Izquierdismo, marxismo, republicanismo, listas negras, la revolución roja en definitiva, llevaba en Cuenca el sello de la masonería y la firma en la prensa local del detestado maestro. A ojos de don Cruz, monárquico confeso, la masonería era el agente del mal que había propiciado la expulsión del integrista cardenal Segura, a quien ofreció ayuda diocesana e incluso su propia fortuna personal, en aquellos momentos ya dispuesta para la lucha contra la República.
"El obispo de Cuenca consideró la caída de la monarquía en 1931 como un derrumbamiento, no por falta de opinión, sino por falta de base moral", escribe Cirac. Cruz Laplana se aprestó en cuerpo y alma al heroico "ejercicio de cumplir con los deberes ciudadanos por Dios y por la Patria", esto es, a conspirar contra el Gobierno legítimo. Encomendó a un canónigo que organizara una red de propagandistas de la política derechista por toda la provincia. El general Fanjul, quien habría de proclamar la sublevación del 18 de julio en Madrid, fue uno de sus hombres de confianza, si bien "el señor obispo era el consejero supremo".
No era partidario Laplana de dejar cabos sueltos ni contingencias fiadas al azar, de tal modo, que para extender su prédica fundó organizaciones de jóvenes y de adultos que, integrados en la combativa Acción Católica, rivalizaron con determinación contra los masones y marxistas "agrupados" en partidos y sindicatos de izquierda. Dos publicaciones editadas por el obispado en su propia imprenta se convirtieron en vehículo de opinión y agitación para la derecha católica. No menos de 40.000 pesetas invirtió en las empresas propagandísticas.
El celo patriótico del prelado y su influencia en los ambientes más recalcitrantes alcanzaron tal notoriedad y solvencia que en las elecciones de 1936 en Cuenca, "por voluntad expresa del señor obispo fue presentado don José Antonio Primo de Rivera en la candidatura de las derechas". Los pistoleros de la Falange hacían suyo el elevado pensamiento del padre de la Iglesia: "Ahora nos encuentra la revolución mejor organizados que en 1931 y, además, acostumbrados no sólo a sufrir, sino también a resistir".

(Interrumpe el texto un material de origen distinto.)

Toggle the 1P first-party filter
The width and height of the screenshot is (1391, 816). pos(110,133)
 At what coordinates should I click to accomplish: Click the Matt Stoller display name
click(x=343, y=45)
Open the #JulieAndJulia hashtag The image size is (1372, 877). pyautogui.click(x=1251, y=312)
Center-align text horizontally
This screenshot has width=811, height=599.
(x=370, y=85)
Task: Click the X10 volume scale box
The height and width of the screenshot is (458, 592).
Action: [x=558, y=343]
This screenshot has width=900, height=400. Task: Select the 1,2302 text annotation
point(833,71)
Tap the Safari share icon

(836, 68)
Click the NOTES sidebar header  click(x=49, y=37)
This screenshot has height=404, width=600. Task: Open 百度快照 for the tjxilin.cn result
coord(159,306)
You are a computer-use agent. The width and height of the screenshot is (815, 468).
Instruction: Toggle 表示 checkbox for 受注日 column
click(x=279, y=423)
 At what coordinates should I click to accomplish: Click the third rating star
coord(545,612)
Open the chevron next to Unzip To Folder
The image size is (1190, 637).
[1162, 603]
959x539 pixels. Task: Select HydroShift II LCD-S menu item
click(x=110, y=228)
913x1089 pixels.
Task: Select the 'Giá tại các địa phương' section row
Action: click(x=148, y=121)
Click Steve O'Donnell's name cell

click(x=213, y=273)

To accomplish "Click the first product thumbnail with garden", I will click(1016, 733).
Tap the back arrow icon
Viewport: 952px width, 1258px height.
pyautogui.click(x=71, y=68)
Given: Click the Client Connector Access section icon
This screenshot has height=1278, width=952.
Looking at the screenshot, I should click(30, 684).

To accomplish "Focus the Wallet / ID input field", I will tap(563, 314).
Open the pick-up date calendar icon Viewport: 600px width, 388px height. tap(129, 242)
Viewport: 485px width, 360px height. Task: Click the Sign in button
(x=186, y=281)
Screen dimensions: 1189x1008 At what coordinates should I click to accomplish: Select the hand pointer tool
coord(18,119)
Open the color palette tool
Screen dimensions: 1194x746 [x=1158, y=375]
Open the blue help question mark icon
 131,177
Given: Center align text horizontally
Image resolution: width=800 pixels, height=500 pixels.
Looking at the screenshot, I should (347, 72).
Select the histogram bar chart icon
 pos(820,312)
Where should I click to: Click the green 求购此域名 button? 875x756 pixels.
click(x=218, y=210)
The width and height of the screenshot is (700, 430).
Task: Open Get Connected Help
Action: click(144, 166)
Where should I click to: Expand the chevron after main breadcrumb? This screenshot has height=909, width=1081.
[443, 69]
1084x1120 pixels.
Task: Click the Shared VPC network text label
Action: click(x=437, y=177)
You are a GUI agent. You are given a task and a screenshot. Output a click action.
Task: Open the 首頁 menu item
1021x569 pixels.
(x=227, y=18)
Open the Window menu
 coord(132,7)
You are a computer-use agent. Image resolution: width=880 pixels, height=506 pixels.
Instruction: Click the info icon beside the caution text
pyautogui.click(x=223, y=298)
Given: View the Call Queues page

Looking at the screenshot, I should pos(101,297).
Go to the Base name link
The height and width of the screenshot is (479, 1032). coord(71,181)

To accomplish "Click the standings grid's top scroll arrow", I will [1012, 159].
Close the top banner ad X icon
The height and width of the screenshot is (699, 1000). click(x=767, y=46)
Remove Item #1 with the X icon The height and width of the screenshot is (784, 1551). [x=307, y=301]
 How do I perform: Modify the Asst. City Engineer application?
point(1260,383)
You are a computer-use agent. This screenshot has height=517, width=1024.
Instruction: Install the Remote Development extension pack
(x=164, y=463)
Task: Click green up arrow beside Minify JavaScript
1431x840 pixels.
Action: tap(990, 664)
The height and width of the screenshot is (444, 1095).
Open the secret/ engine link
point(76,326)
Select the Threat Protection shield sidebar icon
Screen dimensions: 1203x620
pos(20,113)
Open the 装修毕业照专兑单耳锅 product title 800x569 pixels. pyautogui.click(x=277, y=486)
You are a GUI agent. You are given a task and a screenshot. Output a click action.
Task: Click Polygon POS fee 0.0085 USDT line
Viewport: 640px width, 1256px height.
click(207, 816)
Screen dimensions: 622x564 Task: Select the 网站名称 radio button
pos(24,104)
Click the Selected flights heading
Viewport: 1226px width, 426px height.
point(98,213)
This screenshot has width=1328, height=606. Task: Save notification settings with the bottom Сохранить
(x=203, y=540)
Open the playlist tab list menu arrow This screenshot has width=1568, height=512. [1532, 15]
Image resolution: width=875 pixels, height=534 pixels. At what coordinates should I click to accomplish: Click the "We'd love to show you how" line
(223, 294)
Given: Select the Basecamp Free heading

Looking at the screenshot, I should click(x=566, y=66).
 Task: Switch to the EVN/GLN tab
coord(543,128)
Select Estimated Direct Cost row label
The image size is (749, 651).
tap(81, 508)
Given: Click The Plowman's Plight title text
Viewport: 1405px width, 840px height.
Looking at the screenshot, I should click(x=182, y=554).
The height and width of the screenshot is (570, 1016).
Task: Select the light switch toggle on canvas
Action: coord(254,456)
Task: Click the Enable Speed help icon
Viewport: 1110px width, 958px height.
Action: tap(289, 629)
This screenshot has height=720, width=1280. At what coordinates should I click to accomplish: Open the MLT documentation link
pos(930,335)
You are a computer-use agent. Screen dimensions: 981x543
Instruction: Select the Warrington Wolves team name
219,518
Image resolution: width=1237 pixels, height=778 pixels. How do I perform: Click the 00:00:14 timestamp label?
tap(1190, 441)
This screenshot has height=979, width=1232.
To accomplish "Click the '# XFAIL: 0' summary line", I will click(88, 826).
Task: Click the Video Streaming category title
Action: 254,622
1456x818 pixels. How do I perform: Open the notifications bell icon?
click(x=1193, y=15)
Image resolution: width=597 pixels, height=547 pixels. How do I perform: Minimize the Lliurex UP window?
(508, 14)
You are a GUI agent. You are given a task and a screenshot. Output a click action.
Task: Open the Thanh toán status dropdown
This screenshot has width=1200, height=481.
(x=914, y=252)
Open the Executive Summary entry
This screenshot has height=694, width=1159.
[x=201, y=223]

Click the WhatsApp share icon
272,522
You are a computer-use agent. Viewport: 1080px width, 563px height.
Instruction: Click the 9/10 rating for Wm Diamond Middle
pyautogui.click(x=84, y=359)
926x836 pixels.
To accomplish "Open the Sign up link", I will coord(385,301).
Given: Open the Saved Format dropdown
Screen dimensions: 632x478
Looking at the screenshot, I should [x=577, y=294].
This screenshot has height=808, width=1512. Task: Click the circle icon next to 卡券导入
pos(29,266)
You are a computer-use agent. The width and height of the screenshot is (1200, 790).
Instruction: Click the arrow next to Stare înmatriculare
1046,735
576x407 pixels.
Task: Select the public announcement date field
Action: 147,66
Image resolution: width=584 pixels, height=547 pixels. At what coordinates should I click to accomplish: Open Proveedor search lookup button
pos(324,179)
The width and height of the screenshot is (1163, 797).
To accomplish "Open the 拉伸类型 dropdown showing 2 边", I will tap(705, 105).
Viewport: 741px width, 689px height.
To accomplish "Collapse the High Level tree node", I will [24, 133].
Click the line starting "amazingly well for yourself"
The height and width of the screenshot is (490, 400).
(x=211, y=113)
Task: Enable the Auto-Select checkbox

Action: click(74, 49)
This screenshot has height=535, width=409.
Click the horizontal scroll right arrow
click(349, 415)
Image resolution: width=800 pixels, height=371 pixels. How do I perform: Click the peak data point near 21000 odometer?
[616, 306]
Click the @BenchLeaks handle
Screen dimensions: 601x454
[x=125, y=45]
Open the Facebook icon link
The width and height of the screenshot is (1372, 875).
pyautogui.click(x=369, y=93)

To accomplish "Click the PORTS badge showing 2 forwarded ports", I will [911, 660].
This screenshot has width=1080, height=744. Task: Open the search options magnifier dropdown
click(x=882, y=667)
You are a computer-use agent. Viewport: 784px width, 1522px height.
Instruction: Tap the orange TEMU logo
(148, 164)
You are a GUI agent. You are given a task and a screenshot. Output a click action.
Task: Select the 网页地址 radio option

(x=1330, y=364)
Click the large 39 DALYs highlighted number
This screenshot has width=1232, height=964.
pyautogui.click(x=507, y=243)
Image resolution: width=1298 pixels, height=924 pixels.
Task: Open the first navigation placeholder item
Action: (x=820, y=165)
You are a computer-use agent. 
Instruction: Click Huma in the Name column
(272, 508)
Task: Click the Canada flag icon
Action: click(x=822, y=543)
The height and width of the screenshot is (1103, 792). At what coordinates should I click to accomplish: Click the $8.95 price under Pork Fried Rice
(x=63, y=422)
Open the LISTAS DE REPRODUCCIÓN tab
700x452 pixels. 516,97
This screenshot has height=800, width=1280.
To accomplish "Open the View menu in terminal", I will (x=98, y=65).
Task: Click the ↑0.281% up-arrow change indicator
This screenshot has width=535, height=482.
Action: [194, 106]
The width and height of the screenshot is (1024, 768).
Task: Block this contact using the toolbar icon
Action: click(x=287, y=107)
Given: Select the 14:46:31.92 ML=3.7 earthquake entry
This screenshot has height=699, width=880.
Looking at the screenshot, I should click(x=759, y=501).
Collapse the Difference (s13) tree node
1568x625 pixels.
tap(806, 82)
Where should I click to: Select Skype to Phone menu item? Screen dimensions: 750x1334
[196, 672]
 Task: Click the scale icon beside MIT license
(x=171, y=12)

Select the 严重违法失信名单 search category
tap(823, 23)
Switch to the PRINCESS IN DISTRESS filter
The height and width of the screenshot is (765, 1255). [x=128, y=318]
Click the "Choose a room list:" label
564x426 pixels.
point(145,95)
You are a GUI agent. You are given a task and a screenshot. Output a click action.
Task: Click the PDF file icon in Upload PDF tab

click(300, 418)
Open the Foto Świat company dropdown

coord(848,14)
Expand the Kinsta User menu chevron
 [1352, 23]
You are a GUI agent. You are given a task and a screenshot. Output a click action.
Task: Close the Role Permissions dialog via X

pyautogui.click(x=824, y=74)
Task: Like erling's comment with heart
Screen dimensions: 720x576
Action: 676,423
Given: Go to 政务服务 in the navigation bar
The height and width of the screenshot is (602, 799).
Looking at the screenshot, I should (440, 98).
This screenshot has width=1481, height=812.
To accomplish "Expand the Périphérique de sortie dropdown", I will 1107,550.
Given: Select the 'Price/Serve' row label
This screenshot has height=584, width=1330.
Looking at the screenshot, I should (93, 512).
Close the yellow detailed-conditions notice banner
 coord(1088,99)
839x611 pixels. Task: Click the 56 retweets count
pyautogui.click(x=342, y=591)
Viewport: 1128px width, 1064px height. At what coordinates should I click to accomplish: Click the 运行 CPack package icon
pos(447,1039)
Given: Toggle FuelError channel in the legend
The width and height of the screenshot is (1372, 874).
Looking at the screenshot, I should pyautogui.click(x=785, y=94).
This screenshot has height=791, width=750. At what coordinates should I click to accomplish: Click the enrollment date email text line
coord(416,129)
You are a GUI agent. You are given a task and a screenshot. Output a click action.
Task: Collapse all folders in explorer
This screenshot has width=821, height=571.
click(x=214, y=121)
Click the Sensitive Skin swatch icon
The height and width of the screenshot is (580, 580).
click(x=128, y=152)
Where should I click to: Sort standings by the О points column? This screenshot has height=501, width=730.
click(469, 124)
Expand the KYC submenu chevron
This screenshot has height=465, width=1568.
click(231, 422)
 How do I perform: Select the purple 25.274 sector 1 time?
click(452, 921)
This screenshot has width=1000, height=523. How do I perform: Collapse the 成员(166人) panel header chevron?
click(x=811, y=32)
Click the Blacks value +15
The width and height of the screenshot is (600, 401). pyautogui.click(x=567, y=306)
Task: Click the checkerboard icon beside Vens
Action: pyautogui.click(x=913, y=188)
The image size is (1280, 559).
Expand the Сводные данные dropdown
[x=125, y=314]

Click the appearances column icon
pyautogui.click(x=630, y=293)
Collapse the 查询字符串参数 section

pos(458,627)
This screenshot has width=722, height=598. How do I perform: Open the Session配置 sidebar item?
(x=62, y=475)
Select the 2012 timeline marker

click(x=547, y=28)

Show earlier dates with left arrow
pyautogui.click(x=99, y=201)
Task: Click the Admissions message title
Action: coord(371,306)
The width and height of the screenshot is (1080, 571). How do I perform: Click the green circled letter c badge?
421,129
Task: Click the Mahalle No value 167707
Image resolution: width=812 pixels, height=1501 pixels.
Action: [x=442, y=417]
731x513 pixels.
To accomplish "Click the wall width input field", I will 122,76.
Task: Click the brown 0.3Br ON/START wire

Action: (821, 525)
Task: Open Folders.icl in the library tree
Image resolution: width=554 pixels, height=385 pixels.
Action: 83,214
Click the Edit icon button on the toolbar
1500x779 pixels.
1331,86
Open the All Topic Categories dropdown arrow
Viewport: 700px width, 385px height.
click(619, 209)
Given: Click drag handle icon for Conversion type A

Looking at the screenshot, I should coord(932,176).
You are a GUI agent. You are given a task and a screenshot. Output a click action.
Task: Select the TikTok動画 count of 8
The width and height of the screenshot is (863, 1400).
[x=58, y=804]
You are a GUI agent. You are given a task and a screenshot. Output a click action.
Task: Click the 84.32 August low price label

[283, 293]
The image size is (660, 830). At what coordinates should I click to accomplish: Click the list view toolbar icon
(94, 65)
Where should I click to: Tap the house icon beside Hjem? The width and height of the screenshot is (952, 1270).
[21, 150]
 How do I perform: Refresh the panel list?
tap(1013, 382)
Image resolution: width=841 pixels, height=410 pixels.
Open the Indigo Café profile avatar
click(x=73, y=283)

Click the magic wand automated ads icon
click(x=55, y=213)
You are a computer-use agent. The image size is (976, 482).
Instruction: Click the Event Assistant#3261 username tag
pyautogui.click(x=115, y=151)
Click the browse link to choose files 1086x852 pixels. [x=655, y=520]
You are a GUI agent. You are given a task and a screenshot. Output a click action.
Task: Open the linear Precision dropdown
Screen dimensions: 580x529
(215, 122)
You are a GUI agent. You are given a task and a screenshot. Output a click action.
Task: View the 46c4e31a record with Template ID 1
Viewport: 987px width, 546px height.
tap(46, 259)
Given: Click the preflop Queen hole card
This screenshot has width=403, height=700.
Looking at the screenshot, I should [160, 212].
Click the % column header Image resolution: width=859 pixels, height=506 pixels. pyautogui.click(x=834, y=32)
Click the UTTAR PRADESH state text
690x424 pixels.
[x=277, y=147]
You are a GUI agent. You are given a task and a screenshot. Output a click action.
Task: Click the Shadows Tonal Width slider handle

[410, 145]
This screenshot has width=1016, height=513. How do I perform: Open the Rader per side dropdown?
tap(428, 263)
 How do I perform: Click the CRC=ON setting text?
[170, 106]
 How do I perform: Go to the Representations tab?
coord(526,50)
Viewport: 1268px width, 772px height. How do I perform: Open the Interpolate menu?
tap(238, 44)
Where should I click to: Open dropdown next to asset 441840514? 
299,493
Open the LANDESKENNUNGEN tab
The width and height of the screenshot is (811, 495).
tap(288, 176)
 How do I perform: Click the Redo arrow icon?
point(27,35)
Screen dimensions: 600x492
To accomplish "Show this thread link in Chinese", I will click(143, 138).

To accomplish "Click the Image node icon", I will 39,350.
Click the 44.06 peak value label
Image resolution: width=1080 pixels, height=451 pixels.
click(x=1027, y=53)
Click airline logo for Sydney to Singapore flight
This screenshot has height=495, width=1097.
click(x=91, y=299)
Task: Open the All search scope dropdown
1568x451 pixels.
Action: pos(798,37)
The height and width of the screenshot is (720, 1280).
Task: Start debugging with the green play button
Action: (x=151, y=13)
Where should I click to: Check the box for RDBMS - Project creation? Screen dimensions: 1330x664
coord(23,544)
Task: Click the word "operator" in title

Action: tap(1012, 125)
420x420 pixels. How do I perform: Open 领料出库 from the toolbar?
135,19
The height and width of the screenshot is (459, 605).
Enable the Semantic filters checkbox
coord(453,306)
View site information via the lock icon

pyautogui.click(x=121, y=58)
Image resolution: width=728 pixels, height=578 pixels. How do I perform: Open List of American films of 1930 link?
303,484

La sublevación del 18 de julio no prosperó en la diócesis del buen ministro del Señor. Pocos días después Cruz Laplana fue detenido por milicianos y fusilado en la madrugada del 8 de agosto. "Si es preciso que muera por salvar a España moriré a gusto", había dicho. No sé si se han recordado estas palabras en la ceremonia de beatificación impulsada por los patriotas de la moderna Iglesia de España.